■ Source records

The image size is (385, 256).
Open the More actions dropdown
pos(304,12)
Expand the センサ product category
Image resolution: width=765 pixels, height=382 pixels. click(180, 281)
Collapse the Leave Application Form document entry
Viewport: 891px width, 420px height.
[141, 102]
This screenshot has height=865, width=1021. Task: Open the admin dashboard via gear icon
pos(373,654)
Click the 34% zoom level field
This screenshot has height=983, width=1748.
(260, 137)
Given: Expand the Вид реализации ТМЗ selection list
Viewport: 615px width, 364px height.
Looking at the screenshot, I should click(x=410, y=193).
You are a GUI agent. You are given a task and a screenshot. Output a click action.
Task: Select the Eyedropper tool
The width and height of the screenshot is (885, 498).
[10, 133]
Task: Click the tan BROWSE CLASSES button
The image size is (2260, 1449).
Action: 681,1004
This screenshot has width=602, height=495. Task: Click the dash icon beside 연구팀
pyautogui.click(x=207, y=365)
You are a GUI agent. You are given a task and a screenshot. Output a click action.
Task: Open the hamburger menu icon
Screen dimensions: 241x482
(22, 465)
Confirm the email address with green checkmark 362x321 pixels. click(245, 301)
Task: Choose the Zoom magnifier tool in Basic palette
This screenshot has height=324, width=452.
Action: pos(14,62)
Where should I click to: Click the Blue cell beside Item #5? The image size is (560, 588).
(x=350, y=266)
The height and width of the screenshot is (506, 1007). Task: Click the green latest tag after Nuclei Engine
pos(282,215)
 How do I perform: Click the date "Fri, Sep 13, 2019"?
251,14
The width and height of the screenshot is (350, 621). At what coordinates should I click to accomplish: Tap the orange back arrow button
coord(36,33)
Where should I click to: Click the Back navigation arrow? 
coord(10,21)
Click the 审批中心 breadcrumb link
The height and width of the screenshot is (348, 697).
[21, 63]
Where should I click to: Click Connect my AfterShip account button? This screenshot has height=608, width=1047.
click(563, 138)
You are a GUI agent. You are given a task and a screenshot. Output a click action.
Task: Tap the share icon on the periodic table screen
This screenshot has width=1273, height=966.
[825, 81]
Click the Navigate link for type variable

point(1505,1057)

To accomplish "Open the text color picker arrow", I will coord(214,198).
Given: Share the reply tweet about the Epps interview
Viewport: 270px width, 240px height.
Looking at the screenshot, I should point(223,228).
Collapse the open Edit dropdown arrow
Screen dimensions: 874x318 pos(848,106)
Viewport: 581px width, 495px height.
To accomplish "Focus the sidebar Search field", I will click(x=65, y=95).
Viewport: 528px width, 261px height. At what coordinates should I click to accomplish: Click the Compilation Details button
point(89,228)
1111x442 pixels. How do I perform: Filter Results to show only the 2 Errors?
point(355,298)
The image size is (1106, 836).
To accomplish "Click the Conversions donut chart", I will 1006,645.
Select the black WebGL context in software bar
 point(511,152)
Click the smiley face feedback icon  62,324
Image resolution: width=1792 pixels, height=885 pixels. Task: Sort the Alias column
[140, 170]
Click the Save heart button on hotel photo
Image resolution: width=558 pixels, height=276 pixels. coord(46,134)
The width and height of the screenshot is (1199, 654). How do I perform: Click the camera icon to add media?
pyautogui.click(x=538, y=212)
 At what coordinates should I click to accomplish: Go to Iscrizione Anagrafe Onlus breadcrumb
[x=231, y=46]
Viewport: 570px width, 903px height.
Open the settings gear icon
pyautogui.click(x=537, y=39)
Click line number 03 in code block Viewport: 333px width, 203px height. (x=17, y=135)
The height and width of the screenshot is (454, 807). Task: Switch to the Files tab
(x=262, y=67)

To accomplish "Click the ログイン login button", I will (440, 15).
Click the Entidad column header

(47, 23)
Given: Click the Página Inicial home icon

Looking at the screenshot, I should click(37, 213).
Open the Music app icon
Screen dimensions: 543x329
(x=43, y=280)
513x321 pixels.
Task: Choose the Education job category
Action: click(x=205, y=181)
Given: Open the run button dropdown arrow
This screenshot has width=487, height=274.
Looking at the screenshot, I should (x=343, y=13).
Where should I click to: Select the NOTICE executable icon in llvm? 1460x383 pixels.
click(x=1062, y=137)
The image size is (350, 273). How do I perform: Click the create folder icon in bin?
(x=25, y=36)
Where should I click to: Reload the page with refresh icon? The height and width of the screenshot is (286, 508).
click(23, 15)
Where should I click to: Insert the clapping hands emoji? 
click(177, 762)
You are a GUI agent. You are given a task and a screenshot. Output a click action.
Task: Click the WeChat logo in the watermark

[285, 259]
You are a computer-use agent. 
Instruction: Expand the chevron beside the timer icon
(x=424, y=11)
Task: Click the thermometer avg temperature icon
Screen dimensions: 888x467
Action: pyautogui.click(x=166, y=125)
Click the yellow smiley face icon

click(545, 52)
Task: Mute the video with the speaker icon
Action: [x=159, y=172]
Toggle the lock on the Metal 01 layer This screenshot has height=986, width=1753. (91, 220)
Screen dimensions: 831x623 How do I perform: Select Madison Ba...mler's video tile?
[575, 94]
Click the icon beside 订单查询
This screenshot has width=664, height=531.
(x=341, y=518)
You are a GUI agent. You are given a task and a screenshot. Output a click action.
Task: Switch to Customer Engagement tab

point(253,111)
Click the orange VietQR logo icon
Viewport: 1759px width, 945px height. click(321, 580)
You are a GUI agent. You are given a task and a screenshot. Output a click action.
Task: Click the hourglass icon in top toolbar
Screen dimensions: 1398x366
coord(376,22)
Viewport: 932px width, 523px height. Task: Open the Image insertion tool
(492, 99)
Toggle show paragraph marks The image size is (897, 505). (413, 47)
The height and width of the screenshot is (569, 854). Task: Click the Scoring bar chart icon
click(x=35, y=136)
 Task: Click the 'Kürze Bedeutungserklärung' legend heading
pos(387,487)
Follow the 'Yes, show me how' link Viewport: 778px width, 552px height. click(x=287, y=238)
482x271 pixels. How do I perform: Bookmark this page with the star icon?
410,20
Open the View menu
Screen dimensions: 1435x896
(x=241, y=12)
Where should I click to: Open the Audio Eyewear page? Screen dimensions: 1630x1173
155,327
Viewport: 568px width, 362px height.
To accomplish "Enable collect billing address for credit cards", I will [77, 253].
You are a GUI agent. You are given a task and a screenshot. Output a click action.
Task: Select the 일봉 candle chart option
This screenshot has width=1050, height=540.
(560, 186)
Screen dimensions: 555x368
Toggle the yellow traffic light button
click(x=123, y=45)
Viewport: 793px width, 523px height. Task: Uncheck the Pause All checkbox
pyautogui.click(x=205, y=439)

■ Aim
Recast the entries from the line containing "Where should I click to: Select" up to and including the line containing "click(x=35, y=136)" as a Markdown table with the columns Row and Text. Number each line in Row, and leave out blank lines.

■ Task output
| Row | Text |
|---|---|
| 1 | Where should I click to: Select the NOTICE executable icon in llvm? 1460x383 pixels. |
| 2 | click(x=1062, y=137) |
| 3 | The image size is (350, 273). How do I perform: Click the create folder icon in bin? |
| 4 | (x=25, y=36) |
| 5 | Where should I click to: Reload the page with refresh icon? The height and width of the screenshot is (286, 508). |
| 6 | click(23, 15) |
| 7 | Where should I click to: Insert the clapping hands emoji?  |
| 8 | click(177, 762) |
| 9 | You are a GUI agent. You are given a task and a screenshot. Output a click action. |
| 10 | Task: Click the WeChat logo in the watermark |
| 11 | [285, 259] |
| 12 | You are a computer-use agent.  |
| 13 | Instruction: Expand the chevron beside the timer icon |
| 14 | (x=424, y=11) |
| 15 | Task: Click the thermometer avg temperature icon |
| 16 | Screen dimensions: 888x467 |
| 17 | Action: pyautogui.click(x=166, y=125) |
| 18 | Click the yellow smiley face icon |
| 19 | click(545, 52) |
| 20 | Task: Mute the video with the speaker icon |
| 21 | Action: [x=159, y=172] |
| 22 | Toggle the lock on the Metal 01 layer This screenshot has height=986, width=1753. (91, 220) |
| 23 | Screen dimensions: 831x623 How do I perform: Select Madison Ba...mler's video tile? |
| 24 | [575, 94] |
| 25 | Click the icon beside 订单查询 |
| 26 | This screenshot has width=664, height=531. |
| 27 | (x=341, y=518) |
| 28 | You are a GUI agent. You are given a task and a screenshot. Output a click action. |
| 29 | Task: Switch to Customer Engagement tab |
| 30 | point(253,111) |
| 31 | Click the orange VietQR logo icon |
| 32 | Viewport: 1759px width, 945px height. click(321, 580) |
| 33 | You are a GUI agent. You are given a task and a screenshot. Output a click action. |
| 34 | Task: Click the hourglass icon in top toolbar |
| 35 | Screen dimensions: 1398x366 |
| 36 | coord(376,22) |
| 37 | Viewport: 932px width, 523px height. Task: Open the Image insertion tool |
| 38 | (492, 99) |
| 39 | Toggle show paragraph marks The image size is (897, 505). (413, 47) |
| 40 | The height and width of the screenshot is (569, 854). Task: Click the Scoring bar chart icon |
| 41 | click(x=35, y=136) |